→ **Set task**:
Swap "tab" for "window" in the rows from the line with "You are a computer-use" through the end of the rows, changing nothing else. Give only those lines, and leave the pictures out.

━━━━━━━━━━

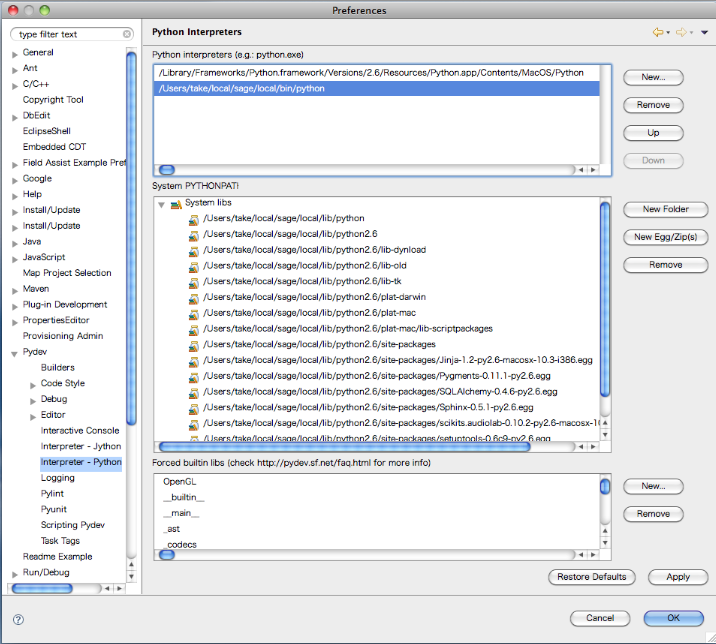Click the Apply button
Image resolution: width=716 pixels, height=644 pixels.
(677, 577)
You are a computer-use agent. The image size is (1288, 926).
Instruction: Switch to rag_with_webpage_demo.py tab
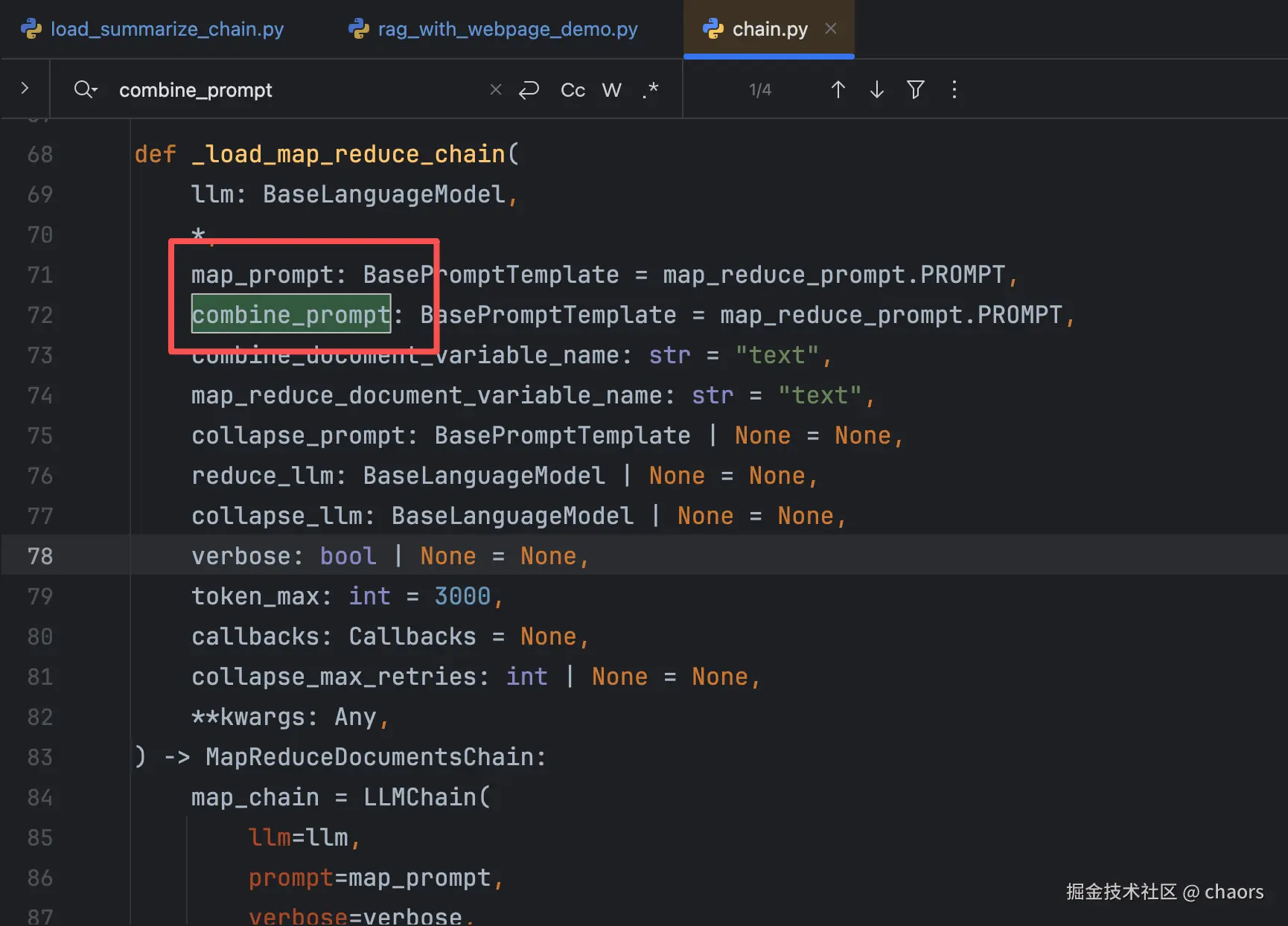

━━━━━━━━━━

→ **Answer to this exercise**:
You are a computer-use agent. The image size is (1288, 926).
Instruction: Switch to rag_with_webpage_demo.py window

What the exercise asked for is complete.